Pixel coordinate grounding data

========

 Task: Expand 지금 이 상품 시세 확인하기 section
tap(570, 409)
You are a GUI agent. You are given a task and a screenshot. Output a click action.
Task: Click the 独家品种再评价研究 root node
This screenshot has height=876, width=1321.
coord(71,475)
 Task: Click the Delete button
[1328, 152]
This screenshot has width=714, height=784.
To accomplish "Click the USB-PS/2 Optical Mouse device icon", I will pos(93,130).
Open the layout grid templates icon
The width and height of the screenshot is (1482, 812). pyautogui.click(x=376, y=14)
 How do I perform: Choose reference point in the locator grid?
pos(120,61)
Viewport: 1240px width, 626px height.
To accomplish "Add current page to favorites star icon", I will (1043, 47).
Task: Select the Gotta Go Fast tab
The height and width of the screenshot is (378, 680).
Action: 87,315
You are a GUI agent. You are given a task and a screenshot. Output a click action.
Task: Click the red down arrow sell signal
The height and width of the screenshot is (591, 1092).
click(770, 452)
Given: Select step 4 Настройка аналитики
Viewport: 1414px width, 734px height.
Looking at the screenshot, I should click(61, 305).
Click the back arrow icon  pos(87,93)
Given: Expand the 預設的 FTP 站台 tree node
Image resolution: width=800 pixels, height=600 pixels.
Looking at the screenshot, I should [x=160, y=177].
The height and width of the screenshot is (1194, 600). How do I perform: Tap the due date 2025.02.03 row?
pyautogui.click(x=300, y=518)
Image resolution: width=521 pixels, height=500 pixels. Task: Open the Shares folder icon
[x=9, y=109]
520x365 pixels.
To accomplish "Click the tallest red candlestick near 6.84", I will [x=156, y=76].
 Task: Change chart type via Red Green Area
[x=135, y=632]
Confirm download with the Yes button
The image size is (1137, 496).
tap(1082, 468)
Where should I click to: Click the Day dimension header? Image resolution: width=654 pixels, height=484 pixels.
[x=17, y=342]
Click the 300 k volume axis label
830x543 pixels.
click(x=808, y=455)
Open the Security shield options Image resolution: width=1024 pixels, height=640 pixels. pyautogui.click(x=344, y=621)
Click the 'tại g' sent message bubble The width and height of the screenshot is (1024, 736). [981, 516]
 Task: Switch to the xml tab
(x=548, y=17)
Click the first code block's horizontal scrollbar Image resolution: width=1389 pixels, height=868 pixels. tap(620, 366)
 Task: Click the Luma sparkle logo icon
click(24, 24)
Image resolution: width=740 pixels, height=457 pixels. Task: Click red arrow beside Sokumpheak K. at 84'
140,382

========

Your goal:
All lines above with the word "node" need to be reported.

Completed exercise:
Task: Click the 独家品种再评价研究 root node
Given: Expand the 預設的 FTP 站台 tree node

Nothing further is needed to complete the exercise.